### WHAT YOU SHOULD DO
Find the line with "1104x825 pixels. Task: Click" in the records below. Copy it and every line after it, up to and including the line with "The height and width of the screenshot is (452, 830).".

== == ==

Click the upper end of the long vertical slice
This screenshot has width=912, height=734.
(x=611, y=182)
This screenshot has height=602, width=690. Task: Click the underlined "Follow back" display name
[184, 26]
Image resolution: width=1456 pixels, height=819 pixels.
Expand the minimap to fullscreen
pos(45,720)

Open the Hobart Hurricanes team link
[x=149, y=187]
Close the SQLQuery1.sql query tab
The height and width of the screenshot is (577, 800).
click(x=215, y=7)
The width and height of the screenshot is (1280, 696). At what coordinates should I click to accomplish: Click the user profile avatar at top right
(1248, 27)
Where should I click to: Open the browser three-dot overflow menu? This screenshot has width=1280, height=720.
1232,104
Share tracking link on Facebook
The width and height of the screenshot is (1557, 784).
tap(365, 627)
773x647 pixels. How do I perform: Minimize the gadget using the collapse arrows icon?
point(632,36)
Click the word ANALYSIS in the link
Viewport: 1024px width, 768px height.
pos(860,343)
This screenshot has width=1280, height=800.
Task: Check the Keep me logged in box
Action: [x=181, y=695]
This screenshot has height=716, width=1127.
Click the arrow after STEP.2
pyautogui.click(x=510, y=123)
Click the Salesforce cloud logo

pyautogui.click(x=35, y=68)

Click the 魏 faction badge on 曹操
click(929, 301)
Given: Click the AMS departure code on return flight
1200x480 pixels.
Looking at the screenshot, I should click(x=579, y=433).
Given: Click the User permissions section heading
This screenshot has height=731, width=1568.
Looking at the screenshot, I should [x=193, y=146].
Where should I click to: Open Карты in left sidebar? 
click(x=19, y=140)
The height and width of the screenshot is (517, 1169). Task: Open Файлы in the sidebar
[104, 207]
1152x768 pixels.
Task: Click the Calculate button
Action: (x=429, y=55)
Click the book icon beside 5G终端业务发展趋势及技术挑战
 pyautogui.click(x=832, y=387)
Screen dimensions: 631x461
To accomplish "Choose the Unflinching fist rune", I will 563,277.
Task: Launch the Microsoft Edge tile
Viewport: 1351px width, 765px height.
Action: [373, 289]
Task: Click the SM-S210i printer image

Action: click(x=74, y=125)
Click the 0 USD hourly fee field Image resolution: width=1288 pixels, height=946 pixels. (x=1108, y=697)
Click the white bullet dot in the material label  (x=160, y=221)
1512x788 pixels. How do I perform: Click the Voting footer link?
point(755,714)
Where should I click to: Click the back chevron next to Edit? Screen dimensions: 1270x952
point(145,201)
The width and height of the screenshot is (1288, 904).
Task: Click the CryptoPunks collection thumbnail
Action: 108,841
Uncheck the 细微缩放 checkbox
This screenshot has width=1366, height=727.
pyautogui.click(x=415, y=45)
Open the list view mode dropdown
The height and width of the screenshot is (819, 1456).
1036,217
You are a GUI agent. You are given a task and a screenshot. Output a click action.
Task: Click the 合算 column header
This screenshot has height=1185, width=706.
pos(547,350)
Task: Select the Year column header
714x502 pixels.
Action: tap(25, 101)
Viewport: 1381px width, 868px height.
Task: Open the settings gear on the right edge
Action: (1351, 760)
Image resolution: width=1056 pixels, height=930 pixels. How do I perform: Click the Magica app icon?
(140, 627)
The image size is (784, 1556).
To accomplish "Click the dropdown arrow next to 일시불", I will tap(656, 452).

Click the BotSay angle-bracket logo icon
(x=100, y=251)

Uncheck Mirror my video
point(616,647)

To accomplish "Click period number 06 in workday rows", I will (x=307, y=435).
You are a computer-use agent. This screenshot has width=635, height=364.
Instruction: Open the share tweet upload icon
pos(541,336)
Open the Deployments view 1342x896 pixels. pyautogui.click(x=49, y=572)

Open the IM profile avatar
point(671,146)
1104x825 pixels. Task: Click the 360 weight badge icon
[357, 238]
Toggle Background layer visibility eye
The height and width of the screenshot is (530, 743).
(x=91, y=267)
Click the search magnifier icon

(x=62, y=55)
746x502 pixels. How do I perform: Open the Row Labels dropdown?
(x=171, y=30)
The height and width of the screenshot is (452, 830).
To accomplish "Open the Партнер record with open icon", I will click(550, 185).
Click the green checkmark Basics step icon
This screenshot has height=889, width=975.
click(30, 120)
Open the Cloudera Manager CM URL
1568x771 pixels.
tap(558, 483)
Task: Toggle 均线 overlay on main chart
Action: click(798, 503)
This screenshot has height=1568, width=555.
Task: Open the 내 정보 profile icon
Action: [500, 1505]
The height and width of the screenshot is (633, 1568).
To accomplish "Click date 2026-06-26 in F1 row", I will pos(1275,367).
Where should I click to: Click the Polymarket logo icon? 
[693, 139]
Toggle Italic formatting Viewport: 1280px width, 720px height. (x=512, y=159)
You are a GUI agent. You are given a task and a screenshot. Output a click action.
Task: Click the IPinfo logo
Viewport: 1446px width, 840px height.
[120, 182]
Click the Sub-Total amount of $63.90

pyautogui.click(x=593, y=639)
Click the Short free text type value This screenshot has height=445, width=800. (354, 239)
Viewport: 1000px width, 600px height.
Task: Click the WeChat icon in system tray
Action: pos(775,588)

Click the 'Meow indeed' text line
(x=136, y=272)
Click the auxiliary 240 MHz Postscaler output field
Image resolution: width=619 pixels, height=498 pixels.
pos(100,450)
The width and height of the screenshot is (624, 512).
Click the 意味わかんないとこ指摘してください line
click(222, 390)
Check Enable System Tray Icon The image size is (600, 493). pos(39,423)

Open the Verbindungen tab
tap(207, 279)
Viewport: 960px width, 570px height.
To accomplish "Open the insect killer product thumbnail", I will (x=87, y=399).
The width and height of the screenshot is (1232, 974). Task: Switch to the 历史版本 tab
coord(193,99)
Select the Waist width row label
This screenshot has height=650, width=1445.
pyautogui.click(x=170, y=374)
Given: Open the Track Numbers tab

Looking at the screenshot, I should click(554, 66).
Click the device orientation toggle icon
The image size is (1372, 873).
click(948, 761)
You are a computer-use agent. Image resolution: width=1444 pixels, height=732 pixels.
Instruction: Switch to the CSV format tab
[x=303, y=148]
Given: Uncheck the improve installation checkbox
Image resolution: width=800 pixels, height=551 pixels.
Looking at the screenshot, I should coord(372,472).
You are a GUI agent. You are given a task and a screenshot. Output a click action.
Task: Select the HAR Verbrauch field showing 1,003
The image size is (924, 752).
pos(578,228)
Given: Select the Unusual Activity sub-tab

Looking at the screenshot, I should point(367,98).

== == ==

### TASK ANSWER
1104x825 pixels. Task: Click the 360 weight badge icon
[357, 238]
Toggle Background layer visibility eye
The height and width of the screenshot is (530, 743).
(x=91, y=267)
Click the search magnifier icon

(x=62, y=55)
746x502 pixels. How do I perform: Open the Row Labels dropdown?
(x=171, y=30)
The height and width of the screenshot is (452, 830).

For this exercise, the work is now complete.